§ TASK INSTRUCTIONS:
**1)** Using the bitcoin post, decide whether each statement agrees with it: (a) the author calls themselves a sceptic on bitcoin; (b) true believers are probably a majority by number; (c) true believers will be significant net buyers of bitcoin. Answer yes or no for each, quoting the deciding words.
**2)** List every type of big guy that the bitcoin post says is getting into Bitcoin.
**3)** Reproduce everything in the bitcoin post from "True believers are" down to "Who’s marvellous now!".

Bitcoin believers, schemers and cowards*

Yodel while you HODL

Paul Lavin
5 min readJan 6, 2021

I’m a sceptic on bitcoin but I’m not going to get into an argument about why etc…what’s the point! As bitcoin goes up ergo bitcoin believers are correct. I’ve been wrong before and can’t always be on the winning side. Maybe bitcoin is THE money.

There are three types of big guys getting into Bitcoin:

1) True believers

2) True schemers

3) True cowards

True believers will hold it to the moon and back to the depths. In number this is probably a minority interest but in dollars (if you will permit that) they most likely dominate quite extensively and represent the big holders. Sounds good? It’s not from a flow perspective as these guys will be significant net sellers of bitcoin so as they can use their wealth. They need buyers of their coin.

True believers are often VC types or tech-y geek evangelists. In the early days of bitcoin after the monetary black hole of the financial crisis (where we all looked into bank balance sheets with horror and realised it was all smoke and mirrors….the glorious fiat was a cruel joke!) I met a lot bitcoiners in tech-land….youngish, not from a financial background but had felt strongly through the crisis that something was wrong, had often then read about money and the history of money and kind of decided money needed a reboot. Bitcoin was their messiah. They told me what money should be. I confess I marvelled at their credulity. Who’s marvellous now!

[Element lookup records]
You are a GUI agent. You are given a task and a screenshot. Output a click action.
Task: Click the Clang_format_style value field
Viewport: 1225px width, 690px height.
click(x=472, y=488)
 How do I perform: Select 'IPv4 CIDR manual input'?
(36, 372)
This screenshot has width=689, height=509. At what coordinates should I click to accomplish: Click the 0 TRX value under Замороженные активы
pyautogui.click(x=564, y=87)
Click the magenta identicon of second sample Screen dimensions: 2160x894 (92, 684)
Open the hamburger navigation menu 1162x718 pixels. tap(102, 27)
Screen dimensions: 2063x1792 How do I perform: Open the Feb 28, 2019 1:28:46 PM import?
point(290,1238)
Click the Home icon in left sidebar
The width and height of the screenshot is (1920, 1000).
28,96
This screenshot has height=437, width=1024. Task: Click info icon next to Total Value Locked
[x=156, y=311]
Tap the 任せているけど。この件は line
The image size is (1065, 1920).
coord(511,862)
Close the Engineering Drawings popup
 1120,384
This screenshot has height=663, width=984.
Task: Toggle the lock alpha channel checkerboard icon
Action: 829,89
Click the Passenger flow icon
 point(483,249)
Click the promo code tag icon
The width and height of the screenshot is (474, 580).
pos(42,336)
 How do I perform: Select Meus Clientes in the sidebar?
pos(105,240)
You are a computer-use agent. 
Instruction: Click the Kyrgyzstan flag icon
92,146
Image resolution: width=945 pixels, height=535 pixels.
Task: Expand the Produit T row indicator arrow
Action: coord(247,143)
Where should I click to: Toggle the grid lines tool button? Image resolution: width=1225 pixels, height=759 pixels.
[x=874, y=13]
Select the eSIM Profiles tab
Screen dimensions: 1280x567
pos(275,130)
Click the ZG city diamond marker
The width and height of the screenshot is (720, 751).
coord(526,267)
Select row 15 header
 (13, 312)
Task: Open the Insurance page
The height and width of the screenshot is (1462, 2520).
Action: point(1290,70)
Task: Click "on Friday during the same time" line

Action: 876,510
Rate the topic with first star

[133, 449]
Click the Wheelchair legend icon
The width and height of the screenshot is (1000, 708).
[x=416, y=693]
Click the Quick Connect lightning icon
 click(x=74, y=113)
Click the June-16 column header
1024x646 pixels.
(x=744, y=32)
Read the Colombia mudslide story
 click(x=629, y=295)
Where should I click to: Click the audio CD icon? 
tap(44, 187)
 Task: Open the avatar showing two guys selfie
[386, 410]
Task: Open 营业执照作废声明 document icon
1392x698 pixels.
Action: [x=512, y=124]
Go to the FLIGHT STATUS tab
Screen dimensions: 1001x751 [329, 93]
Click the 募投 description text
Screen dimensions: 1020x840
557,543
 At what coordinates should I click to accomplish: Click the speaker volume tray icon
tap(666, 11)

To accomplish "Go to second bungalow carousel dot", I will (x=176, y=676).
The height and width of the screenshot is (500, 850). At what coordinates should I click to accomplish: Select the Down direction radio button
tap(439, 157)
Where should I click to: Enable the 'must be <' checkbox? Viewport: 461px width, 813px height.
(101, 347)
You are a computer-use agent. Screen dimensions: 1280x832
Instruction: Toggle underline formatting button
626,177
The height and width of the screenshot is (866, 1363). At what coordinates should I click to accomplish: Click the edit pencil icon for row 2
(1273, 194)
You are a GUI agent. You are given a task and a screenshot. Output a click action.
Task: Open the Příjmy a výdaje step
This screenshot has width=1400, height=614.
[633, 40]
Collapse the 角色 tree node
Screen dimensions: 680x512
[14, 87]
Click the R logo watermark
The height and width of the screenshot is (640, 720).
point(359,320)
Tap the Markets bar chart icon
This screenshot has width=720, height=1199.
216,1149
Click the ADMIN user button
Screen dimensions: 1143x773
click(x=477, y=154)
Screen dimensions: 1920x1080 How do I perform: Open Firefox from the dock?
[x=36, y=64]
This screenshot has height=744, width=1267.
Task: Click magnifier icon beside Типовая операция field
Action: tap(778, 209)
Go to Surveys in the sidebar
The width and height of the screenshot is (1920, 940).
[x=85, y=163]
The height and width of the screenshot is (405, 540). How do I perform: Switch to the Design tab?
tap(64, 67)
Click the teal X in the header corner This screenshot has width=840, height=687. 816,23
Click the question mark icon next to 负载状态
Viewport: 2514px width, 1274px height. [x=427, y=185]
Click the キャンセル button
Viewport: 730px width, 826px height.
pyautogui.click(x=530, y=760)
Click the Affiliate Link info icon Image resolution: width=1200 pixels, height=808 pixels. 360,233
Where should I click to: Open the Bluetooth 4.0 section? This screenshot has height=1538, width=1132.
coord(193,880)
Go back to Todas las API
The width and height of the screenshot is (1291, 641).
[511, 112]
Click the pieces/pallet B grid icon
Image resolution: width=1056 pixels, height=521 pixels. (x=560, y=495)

§ SOLVED PROBLEMS:
**1)**
(a) Yes: "I’m a sceptic on bitcoin"
(b) No: "In number this is probably a minority interest"
(c) No: "these guys will be significant net sellers of bitcoin"

**2)** True believers, True schemers, True cowards

**3)**
True believers are often VC types or tech-y geek evangelists. In the early days of bitcoin after the monetary black hole of the financial crisis (where we all looked into bank balance sheets with horror and realised it was all smoke and mirrors….the glorious fiat was a cruel joke!) I met a lot bitcoiners in tech-land….youngish, not from a financial background but had felt strongly through the crisis that something was wrong, had often then read about money and the history of money and kind of decided money needed a reboot. Bitcoin was their messiah. They told me what money should be. I confess I marvelled at their credulity. Who’s marvellous now!